Now for our inevitable spoilers. The ultimate fate of Milly is tied in with her agony-wracked post-apoc childhood, which she both wants to rewrite and revisit. She muses idly over "returning" but of course has no explanation as to how this is to happen, save silence. Once the bad guys are pasted, and the ETs go home smiling, Milly starts to fade away in the morning light. In a scene more poignant than its counterparts in BTTF or Farscape, the issue of Milly's "return" takes on a Shinto finality, as she and Miyamoto refuse to directly acknowledge how her vanishing spells her end; what "returning home" really means, when you torpedo your own timeline.

But then Miyamoto is rescued in a well-orchestrated and -foreshadowed denouement by a Milly who is using a plainly more sophisticated time machine than the one she started with. Us time buffs are left, as usual, with more questions than answers at the end, but that seems to be the emotion Yamazaki has been aiming for all along.

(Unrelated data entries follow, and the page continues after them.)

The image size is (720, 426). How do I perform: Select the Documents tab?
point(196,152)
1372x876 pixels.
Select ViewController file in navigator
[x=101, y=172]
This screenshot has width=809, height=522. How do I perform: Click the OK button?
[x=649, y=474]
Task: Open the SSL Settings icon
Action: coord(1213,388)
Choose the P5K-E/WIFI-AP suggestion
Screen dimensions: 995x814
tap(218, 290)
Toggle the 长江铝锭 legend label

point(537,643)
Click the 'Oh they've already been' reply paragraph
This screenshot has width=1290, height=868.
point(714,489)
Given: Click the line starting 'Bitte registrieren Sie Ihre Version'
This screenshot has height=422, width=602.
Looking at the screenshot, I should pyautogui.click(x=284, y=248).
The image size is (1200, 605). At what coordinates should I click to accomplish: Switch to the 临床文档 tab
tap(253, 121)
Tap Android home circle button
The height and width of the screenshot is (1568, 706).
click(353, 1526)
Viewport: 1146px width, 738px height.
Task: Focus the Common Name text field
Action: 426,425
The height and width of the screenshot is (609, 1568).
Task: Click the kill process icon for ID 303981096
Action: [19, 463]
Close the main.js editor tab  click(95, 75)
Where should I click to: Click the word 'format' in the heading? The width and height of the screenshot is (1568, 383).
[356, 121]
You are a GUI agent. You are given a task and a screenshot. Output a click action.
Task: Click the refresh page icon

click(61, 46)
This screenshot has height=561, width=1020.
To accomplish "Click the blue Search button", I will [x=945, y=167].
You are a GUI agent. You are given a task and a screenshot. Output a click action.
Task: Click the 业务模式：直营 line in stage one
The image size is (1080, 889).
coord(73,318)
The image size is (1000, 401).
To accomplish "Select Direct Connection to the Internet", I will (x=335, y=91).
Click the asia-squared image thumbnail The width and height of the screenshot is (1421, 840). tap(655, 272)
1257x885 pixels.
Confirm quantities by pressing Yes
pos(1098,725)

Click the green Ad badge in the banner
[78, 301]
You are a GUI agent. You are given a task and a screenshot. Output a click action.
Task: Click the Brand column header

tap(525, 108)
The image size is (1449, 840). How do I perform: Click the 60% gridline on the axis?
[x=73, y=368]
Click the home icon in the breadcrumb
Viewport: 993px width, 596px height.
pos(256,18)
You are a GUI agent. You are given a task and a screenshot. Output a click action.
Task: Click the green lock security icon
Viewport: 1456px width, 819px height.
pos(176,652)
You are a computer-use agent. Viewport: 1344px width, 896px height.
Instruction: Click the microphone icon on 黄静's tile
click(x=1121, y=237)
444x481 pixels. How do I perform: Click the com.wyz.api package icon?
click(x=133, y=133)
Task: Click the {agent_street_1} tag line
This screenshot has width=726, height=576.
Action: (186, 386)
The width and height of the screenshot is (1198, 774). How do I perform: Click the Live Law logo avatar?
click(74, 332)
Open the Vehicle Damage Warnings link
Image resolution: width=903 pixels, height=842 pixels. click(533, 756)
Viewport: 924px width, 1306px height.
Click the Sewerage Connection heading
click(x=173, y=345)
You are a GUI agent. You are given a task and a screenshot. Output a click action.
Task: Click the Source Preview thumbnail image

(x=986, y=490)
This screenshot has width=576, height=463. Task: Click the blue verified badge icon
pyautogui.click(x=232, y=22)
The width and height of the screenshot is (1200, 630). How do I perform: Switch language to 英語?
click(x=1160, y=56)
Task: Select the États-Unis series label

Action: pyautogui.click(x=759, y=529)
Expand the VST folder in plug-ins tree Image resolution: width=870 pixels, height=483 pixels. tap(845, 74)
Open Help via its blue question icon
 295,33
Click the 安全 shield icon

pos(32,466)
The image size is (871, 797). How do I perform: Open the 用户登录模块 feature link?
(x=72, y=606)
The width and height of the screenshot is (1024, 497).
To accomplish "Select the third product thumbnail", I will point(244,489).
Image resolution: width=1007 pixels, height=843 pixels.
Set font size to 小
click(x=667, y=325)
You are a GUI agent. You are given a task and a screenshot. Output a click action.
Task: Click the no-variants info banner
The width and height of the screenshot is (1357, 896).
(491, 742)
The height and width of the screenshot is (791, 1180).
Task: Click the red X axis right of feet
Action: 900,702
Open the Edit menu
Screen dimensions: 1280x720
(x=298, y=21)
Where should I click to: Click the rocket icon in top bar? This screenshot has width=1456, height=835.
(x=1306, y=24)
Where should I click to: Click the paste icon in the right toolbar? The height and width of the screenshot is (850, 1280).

He borrowed thunder from a dozen other pictures, and braved the recognition each reworking would incite, and it all seems to lead to this simple ending, about the act of reworking itself. It's like he wanted everyone to relive that feeling of frustrated wonder one felt the first time one heard about time travel, or saw a time travel story on the silver screen, and this is the closest he could come to rewritng our own familiarity. And he comes remarkably close; close enough to watch it melt back into the morning of one's mind.